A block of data
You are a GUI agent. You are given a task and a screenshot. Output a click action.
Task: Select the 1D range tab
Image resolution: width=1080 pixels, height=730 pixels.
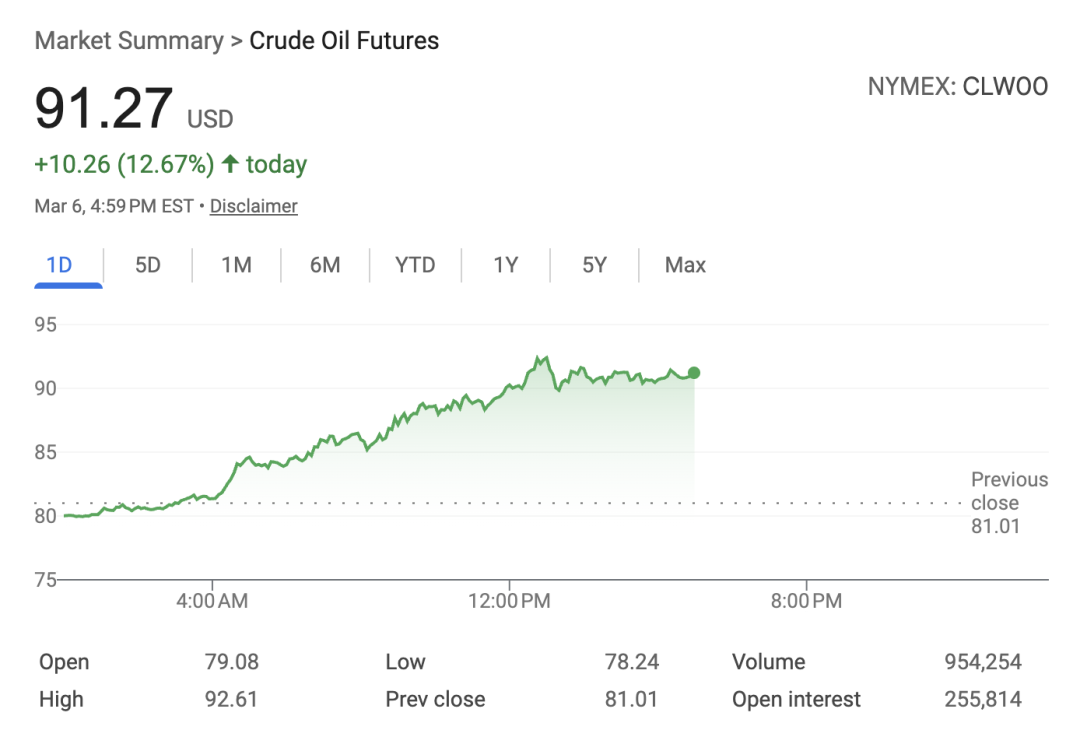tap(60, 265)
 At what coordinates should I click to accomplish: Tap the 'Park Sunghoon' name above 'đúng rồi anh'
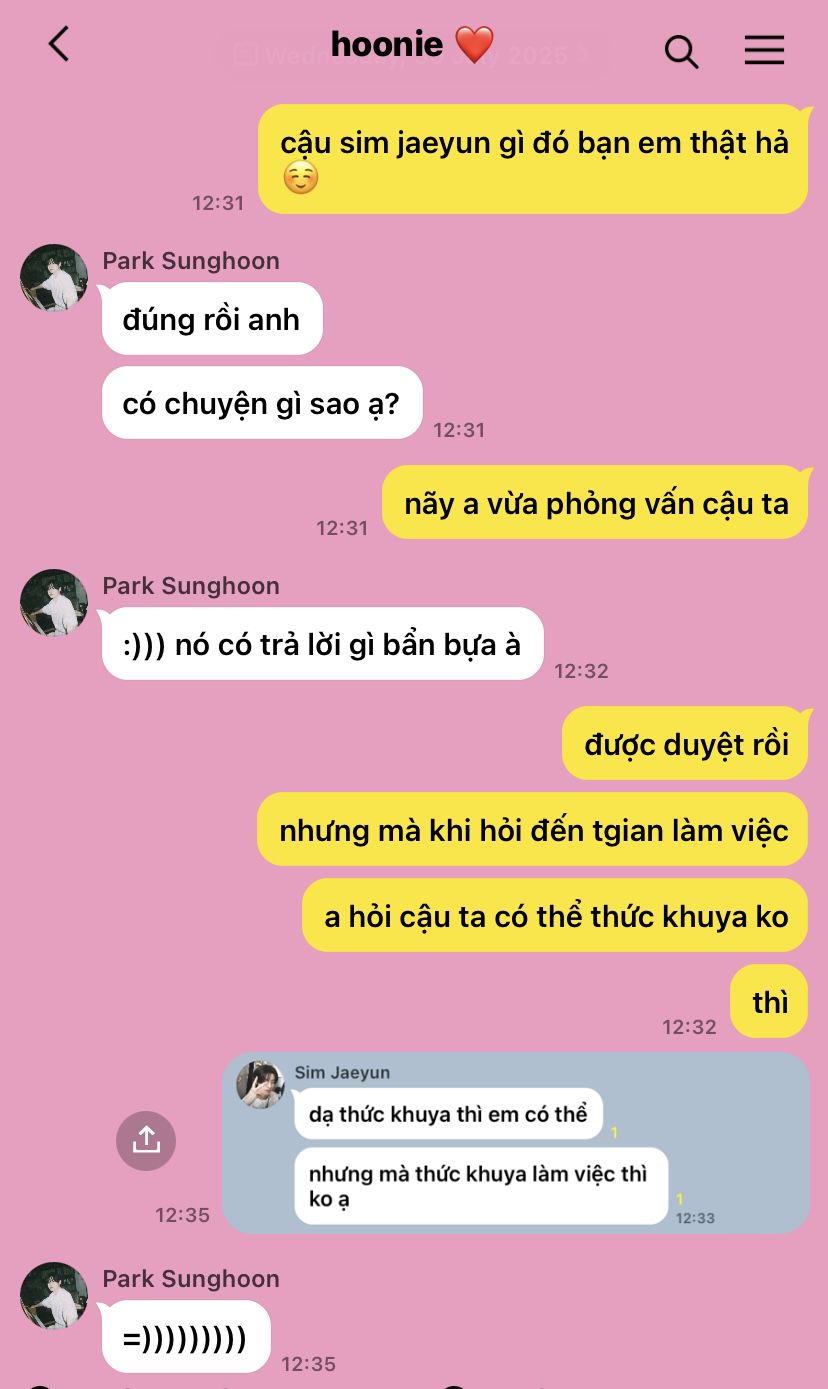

* * *

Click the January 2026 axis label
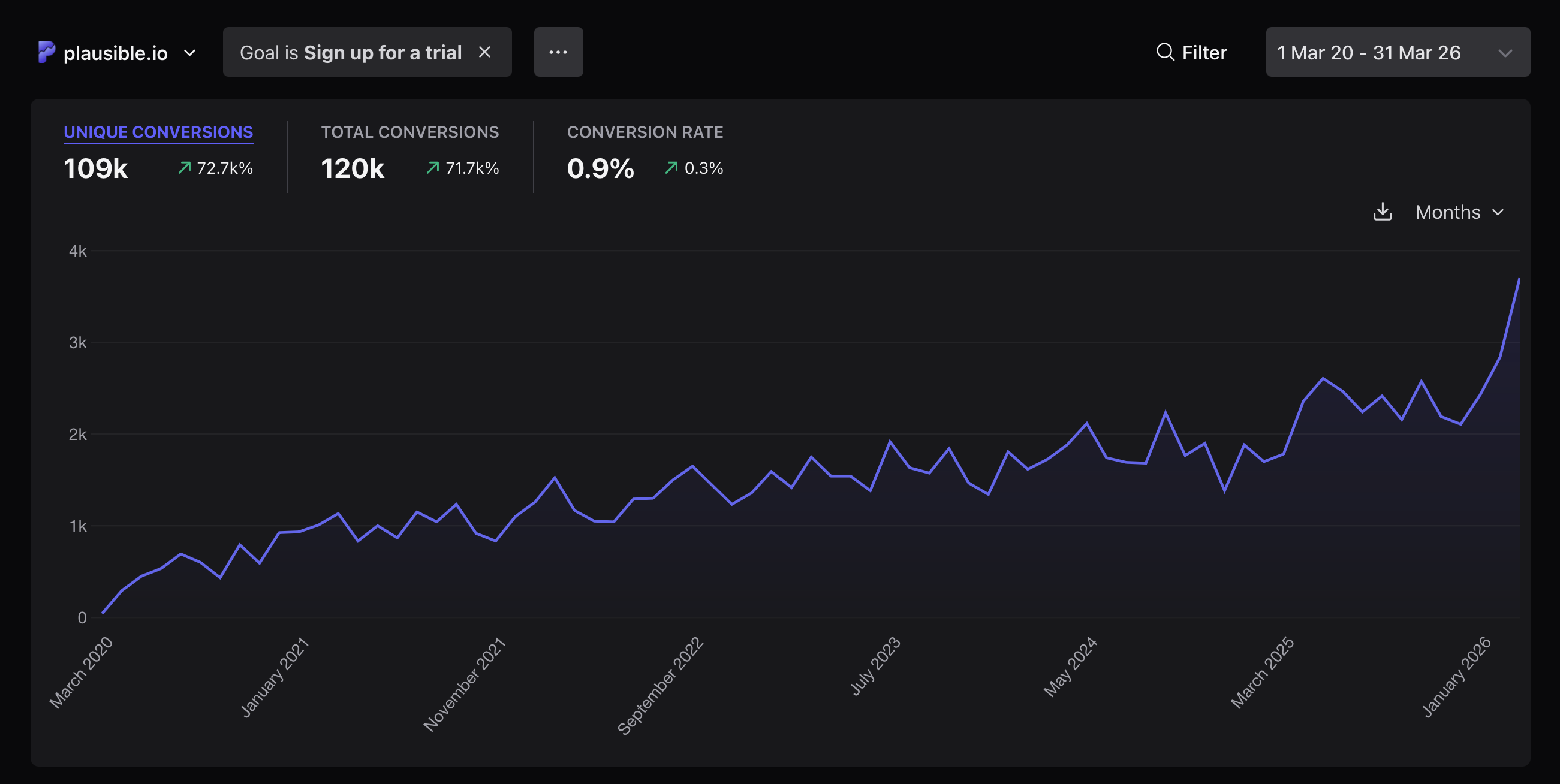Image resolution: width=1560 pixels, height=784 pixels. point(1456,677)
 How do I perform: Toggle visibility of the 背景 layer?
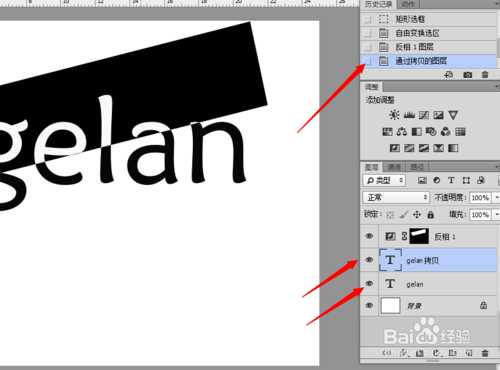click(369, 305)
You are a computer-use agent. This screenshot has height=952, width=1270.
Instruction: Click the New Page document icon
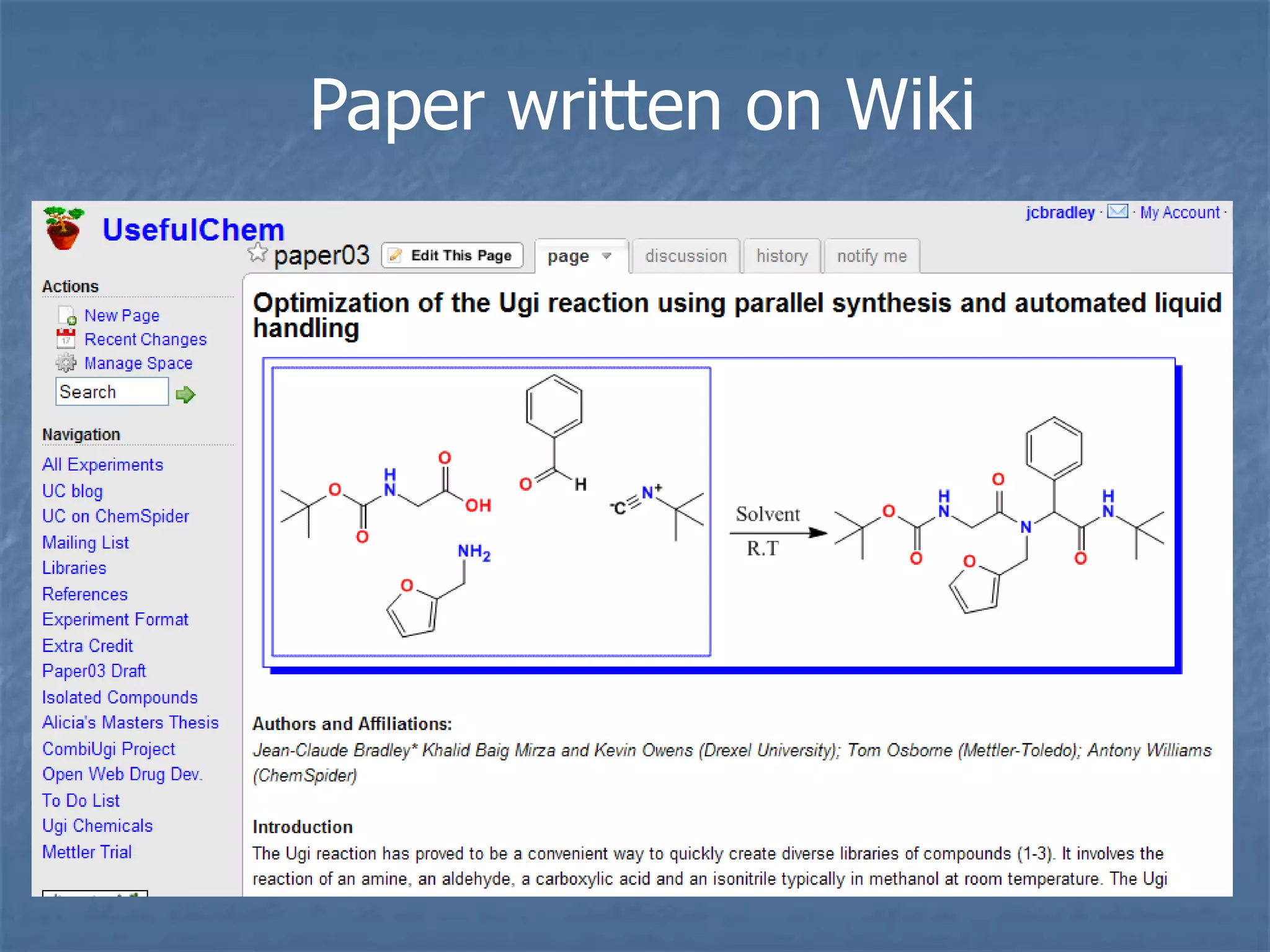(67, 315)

* * *

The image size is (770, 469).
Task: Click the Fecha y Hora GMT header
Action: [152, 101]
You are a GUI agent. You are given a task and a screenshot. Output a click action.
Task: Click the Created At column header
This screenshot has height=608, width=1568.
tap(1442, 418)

## EXERCISE DETAILS
Rewrite the data from the line containing "The image size is (770, 469)." through the line containing "tap(1442, 418)", swapping "Created At" for "Updated At" and leaving everything else as it is.

## RESPONSE FOR THIS EXERCISE
The image size is (770, 469).
Task: Click the Fecha y Hora GMT header
Action: [152, 101]
You are a GUI agent. You are given a task and a screenshot. Output a click action.
Task: Click the Updated At column header
This screenshot has height=608, width=1568.
tap(1442, 418)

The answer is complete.